In 1261 Thomas was nominated conventual lector at Orvieto where he began a period of intense activity. He finished the writing of the Summa contra gentiles. He made many trips as a Preacher General of the Order of Preachers. He was occupied with the formation of the Brothers, taking up with them the teaching of dogmatics on a regular schedule; however, he did this for a pastoral end and thereby rectified in a noteworthy way the traditional teaching. As a Master he commented on the Scriptures, in particular the book of Job (Expositio super Iob ad litteram).

His literary activities were numerous. He wrote different small pieces in answer to requests made to him by Popes, bishops, disciples, and friends. There was De emptione et venditione sulla speculazione finanziaria, a subject which entered Thomas's thought in relation to problems of his time. The Errores contra Graecorum, written at the request of Pope Urban IV, is in reality an examination of a sketchy and grandiloquent florilegium of greek, patristic texts that are examined critically. The De rationibus fidei ad Cantorem Antiochenum gives valuable, methodological directions on how to use arguments from reason to defend Christian truth against non-believers and arguments of faith against heretical christians. There is the Expositio super primam et secundam decretalem of the fourth Lateran Council, with the "Credo firmiter" and the dogmatic text rejecting the errors of Joachim of Fiore. The De articulis fidei et Ecclesiae, a doctrinal synthesis on the faith and the sacraments, takes into account the more frequently occurring errors. The Super librum Dionysii De Divinis nominibus goes back to his days in Cologne where Thomas was familiar with and wanted to study more profoundly the De Divinis nominibus, granted its presumed apostolic authority. The neo-Platonic character of this work together with exacting analogies of the history of salvation fit nicely into Thomas's thinking.

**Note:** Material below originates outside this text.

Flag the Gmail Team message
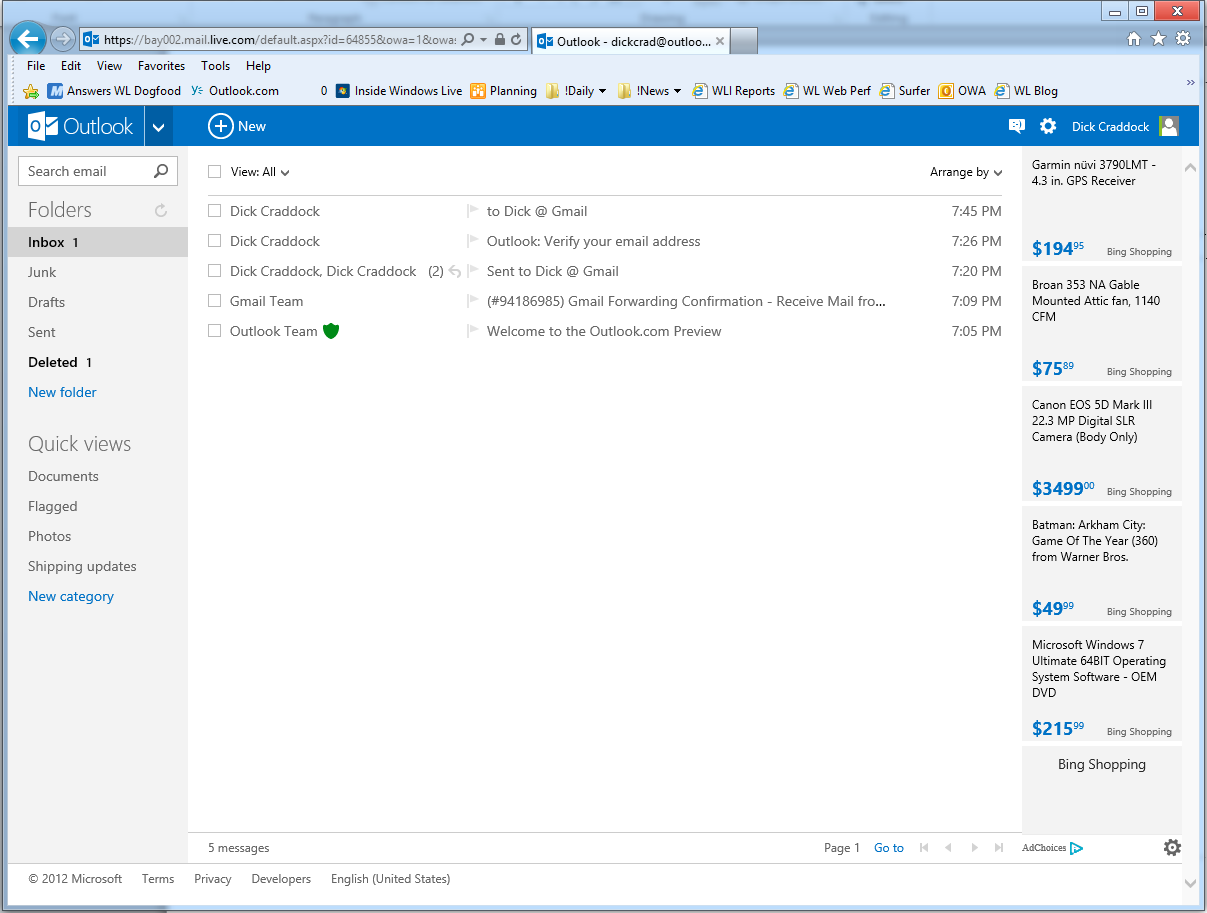pyautogui.click(x=473, y=301)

Also at Orvieto Thomas composed two liturgical texts. One was the hymn Adoro te. The other, written at the command of Pope Urban IV, was the Officium de festo Corporis Christi whose authenticity is even now not certain, although it is well situated in the spiritual development of Thomas's christology which extended to the eschatological and experimental vision of the glorified Christ, starting from the hidden, but real, experience of Him that the Eucharist offers to us.

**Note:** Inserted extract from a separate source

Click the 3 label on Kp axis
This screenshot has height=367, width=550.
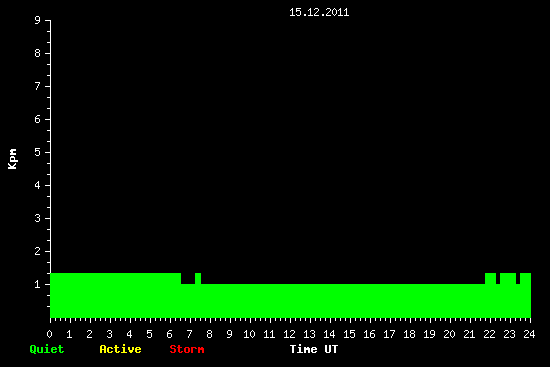38,218
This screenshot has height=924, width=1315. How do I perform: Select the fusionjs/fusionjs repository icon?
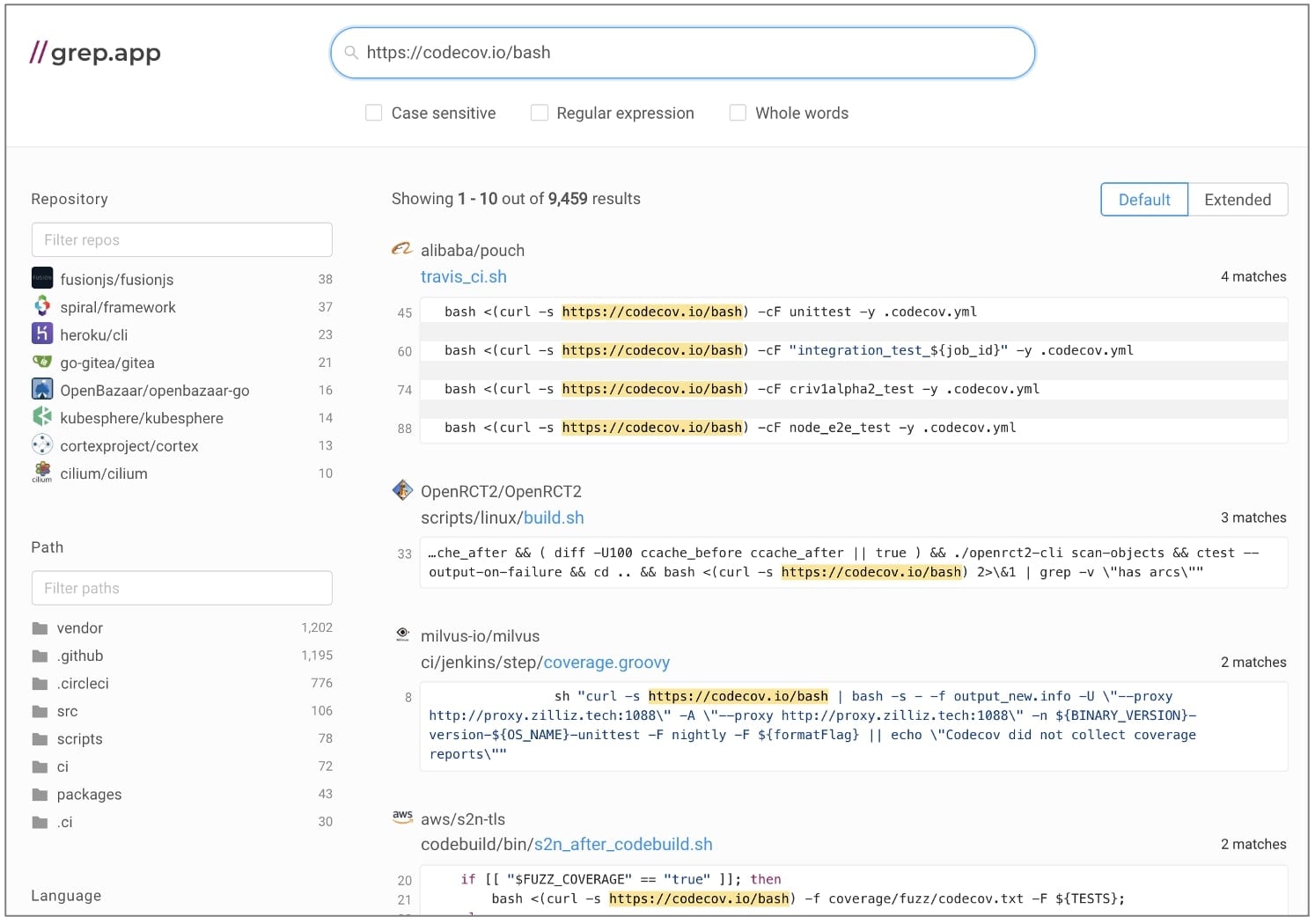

The important Glossa continua super Evangelia, widely known as the Catena aurea, written at the request of Pope Urban IV, was begun in this period but was to be finished a little later. It has the form of a commentary proceding verse by verse through the four Gospels, but it is made up of many exegetical citations from the Fathers of the Church. Of these Thomas, for a person of this time, appears to have had an exceptional knowledge. He fully considered that they were a font of theology. Thomas made us of earlier personal collections. The work was written out with the help of secretaries and others who translated texts from the Greek.

Return to Italy (1259-1261)Rome and the origin of the «Summa theologiae» (1265-1268)

© 4.3.2002, PUST.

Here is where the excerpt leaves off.